- _Information supplied_:
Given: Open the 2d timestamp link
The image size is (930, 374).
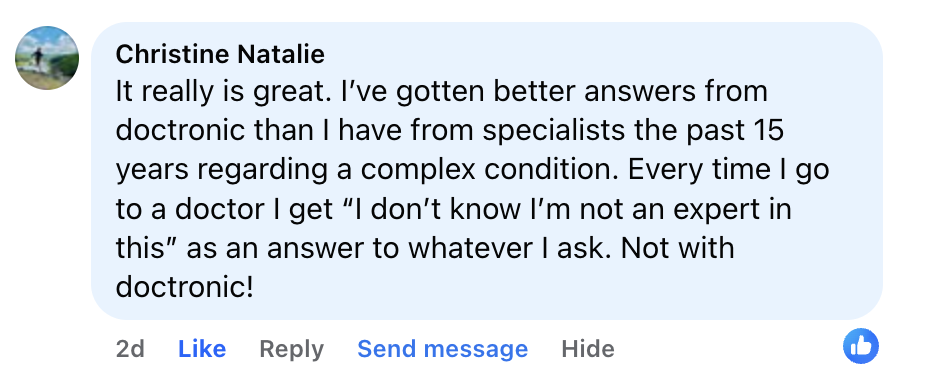Looking at the screenshot, I should pyautogui.click(x=130, y=349).
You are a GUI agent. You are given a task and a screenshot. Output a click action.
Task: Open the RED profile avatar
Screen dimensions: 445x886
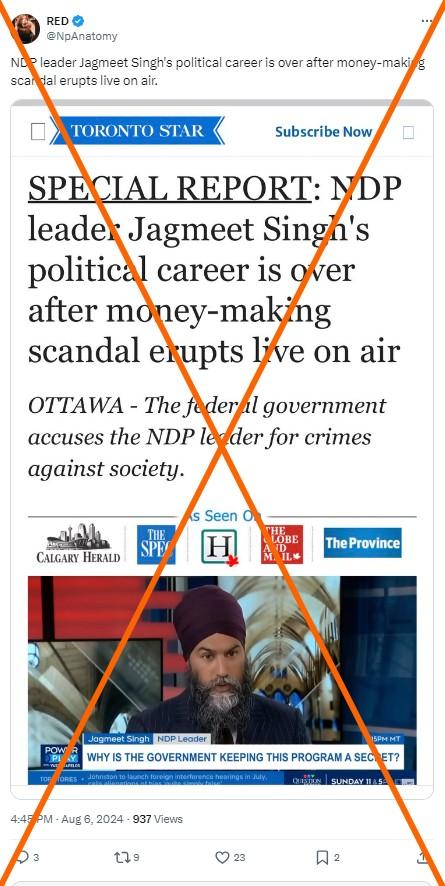click(x=25, y=29)
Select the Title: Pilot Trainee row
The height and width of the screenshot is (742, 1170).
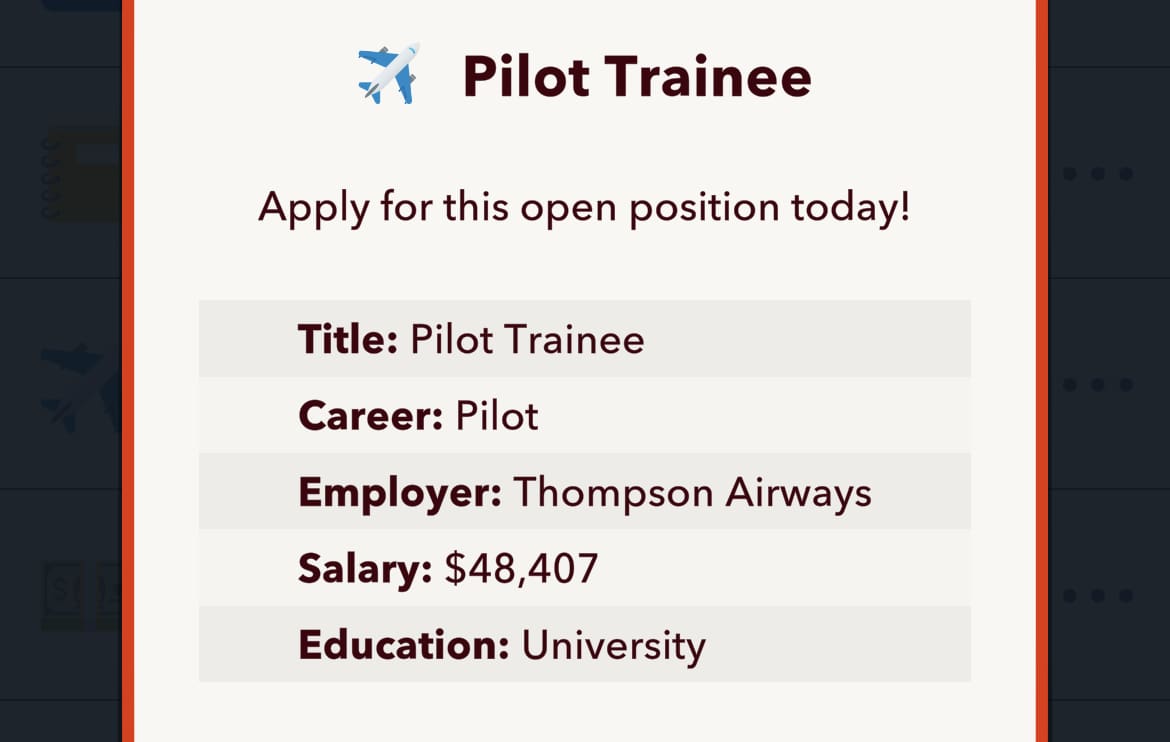(x=585, y=338)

- _Aim of the task_:
A word-for-word transcription of the entries above, free of images, is what is wanted.

- _Result of this exercise_:
Given: Open the 2d timestamp link
The image size is (930, 374).
Looking at the screenshot, I should pyautogui.click(x=130, y=349).
You are a GUI agent. You are given a task and a screenshot. Output a click action.
Task: Open the RED profile avatar
Screen dimensions: 445x886
click(x=25, y=29)
Select the Title: Pilot Trainee row
The height and width of the screenshot is (742, 1170).
(x=585, y=338)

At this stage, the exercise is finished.